*Problem*.
Print exactly the lines from the one containing "STURDY BROTHERS HUDSON DUFFLE (234, 385)" through the last line of the entries below; the pictures stay out of the copy.

____________

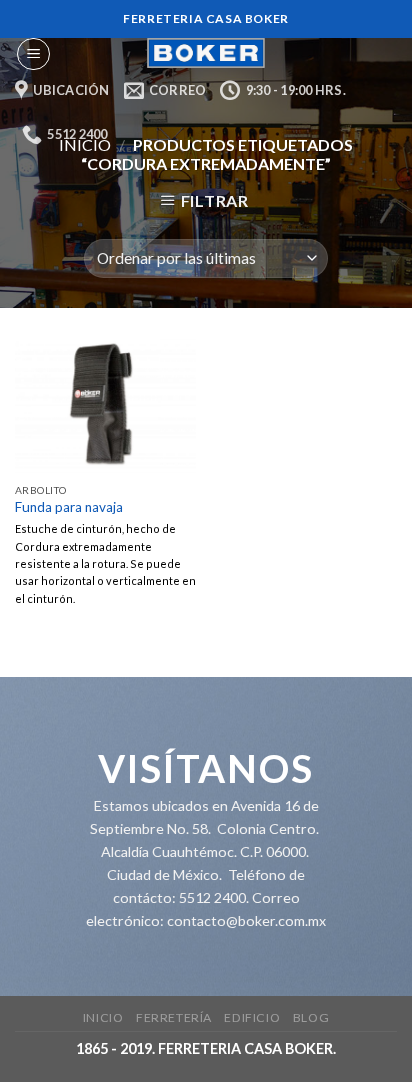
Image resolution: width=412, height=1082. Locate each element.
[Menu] (33, 54)
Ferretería (174, 1017)
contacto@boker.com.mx (246, 920)
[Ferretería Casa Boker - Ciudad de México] (206, 53)
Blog (311, 1017)
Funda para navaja (69, 507)
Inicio (103, 1017)
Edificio (252, 1017)
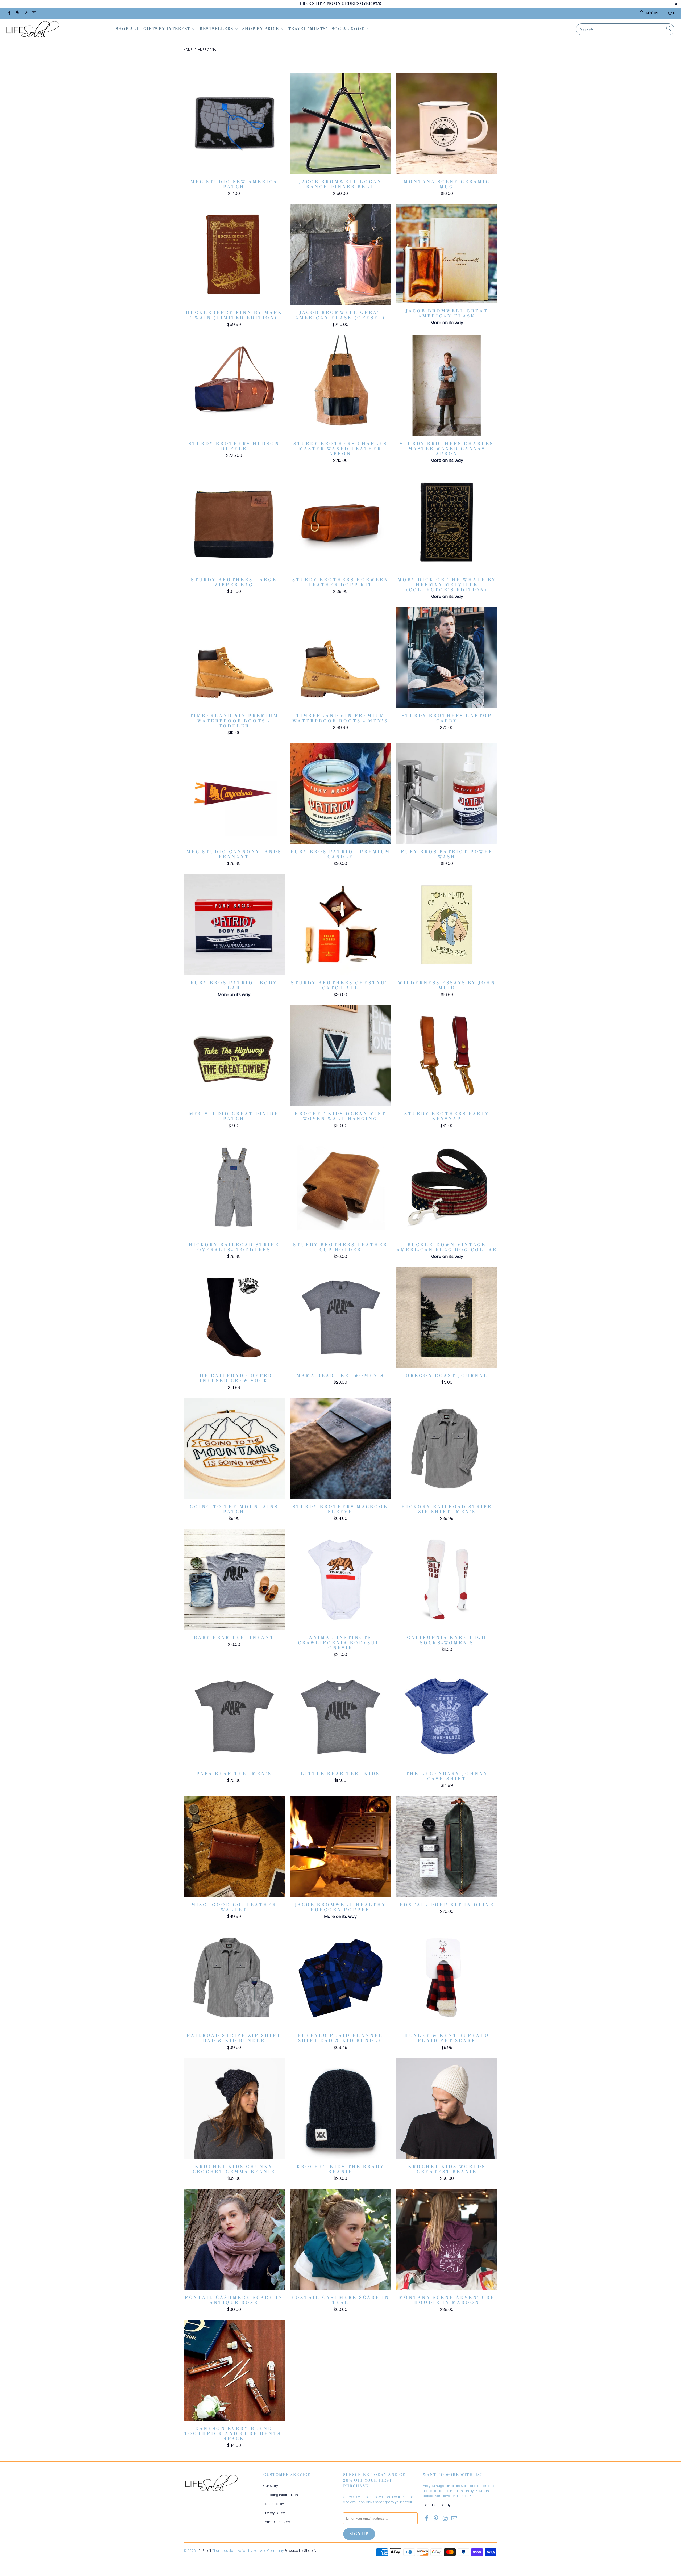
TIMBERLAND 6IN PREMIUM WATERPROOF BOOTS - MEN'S (340, 657)
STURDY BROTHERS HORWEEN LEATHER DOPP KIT (340, 521)
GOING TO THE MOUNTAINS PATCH (234, 1448)
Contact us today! (437, 2505)
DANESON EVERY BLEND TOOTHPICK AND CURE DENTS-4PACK (234, 2370)
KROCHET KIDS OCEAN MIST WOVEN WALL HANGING (340, 1055)
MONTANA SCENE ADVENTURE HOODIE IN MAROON (446, 2239)
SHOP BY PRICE (261, 29)
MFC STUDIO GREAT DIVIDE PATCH (234, 1055)
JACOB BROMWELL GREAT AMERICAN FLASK (446, 253)
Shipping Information (280, 2495)
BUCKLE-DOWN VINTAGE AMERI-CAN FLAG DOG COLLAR (446, 1186)
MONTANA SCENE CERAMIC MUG (446, 123)
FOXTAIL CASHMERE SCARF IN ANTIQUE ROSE (234, 2239)
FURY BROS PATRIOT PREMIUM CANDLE (340, 793)
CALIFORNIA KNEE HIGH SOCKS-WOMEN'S (446, 1579)
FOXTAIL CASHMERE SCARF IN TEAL (340, 2239)
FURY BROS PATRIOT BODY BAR (234, 924)
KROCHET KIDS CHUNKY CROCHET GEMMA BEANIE (234, 2108)
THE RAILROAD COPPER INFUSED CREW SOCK (234, 1317)
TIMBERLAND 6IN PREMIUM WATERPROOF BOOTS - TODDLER (234, 657)
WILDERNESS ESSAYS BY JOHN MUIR (446, 924)
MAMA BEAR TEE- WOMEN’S (340, 1317)
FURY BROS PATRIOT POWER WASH (446, 793)
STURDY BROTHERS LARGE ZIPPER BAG (234, 521)
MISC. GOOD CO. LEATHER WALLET (234, 1846)
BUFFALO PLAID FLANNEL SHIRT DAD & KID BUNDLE (340, 1977)
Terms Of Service (276, 2522)
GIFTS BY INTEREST (167, 29)
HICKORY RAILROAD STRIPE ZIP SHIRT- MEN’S (446, 1448)
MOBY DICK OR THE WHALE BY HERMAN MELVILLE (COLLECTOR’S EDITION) (446, 521)
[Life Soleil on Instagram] (25, 13)
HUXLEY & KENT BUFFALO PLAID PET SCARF (446, 1977)
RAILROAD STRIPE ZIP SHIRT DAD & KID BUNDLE (234, 1977)
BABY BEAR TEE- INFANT (234, 1579)
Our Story (270, 2485)
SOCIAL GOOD (349, 29)
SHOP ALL (128, 29)
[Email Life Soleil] (34, 13)
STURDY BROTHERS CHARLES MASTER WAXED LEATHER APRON (340, 385)
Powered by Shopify (301, 2550)
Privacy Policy (274, 2513)
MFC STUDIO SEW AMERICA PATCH (234, 123)
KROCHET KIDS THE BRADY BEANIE (340, 2108)
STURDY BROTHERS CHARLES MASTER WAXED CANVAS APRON (446, 385)
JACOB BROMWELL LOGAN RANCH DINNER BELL (340, 123)
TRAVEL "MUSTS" (308, 29)
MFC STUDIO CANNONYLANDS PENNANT (234, 793)
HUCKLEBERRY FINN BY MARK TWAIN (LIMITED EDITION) (234, 254)
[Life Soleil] (57, 30)
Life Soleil (204, 2550)
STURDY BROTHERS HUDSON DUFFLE (234, 385)
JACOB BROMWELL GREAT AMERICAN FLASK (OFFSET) (340, 254)
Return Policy (273, 2504)
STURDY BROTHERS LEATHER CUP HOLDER (340, 1186)
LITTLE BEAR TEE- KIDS (340, 1715)
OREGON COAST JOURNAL (446, 1317)
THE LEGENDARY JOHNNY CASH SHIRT (446, 1715)
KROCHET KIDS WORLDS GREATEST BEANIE (446, 2108)
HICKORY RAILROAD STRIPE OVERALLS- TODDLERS (234, 1186)
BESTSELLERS (216, 29)
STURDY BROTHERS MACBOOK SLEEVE (340, 1448)
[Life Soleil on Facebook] (9, 13)
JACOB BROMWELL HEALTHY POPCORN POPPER (340, 1846)
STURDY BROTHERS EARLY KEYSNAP (446, 1055)
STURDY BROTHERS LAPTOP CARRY (446, 657)
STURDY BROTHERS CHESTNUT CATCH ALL (340, 924)
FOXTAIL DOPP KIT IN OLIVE (446, 1846)
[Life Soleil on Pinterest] (17, 13)
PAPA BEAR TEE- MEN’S (234, 1715)
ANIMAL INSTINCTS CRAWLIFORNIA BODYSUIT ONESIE (340, 1579)
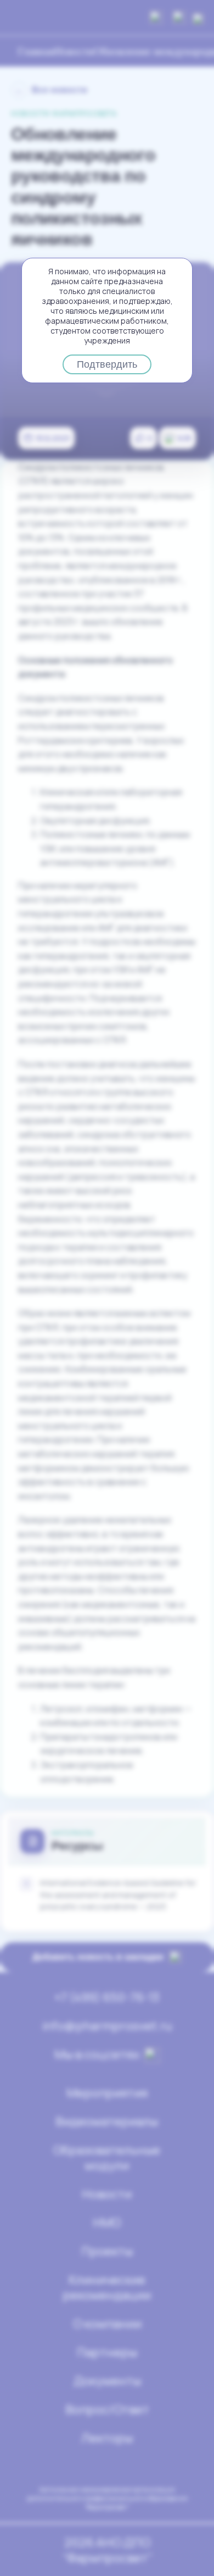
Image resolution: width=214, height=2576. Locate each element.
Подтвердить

____________

*Written answer*.
STURDY BROTHERS HUDSON DUFFLE (234, 385)
JACOB BROMWELL GREAT AMERICAN FLASK (OFFSET) (340, 254)
Return Policy (273, 2504)
STURDY BROTHERS LEATHER CUP HOLDER (340, 1186)
LITTLE BEAR TEE- KIDS (340, 1715)
OREGON COAST JOURNAL (446, 1317)
THE LEGENDARY JOHNNY CASH SHIRT (446, 1715)
KROCHET KIDS WORLDS GREATEST BEANIE (446, 2108)
HICKORY RAILROAD STRIPE OVERALLS- TODDLERS (234, 1186)
BESTSELLERS (216, 29)
STURDY BROTHERS MACBOOK SLEEVE (340, 1448)
[Life Soleil on Facebook] (9, 13)
JACOB BROMWELL HEALTHY POPCORN POPPER (340, 1846)
STURDY BROTHERS EARLY KEYSNAP (446, 1055)
STURDY BROTHERS LAPTOP CARRY (446, 657)
STURDY BROTHERS CHESTNUT CATCH ALL (340, 924)
FOXTAIL DOPP KIT IN OLIVE (446, 1846)
[Life Soleil on Pinterest] (17, 13)
PAPA BEAR TEE- MEN’S (234, 1715)
ANIMAL INSTINCTS CRAWLIFORNIA BODYSUIT ONESIE (340, 1579)
Image resolution: width=214, height=2576. Locate each element.
Подтвердить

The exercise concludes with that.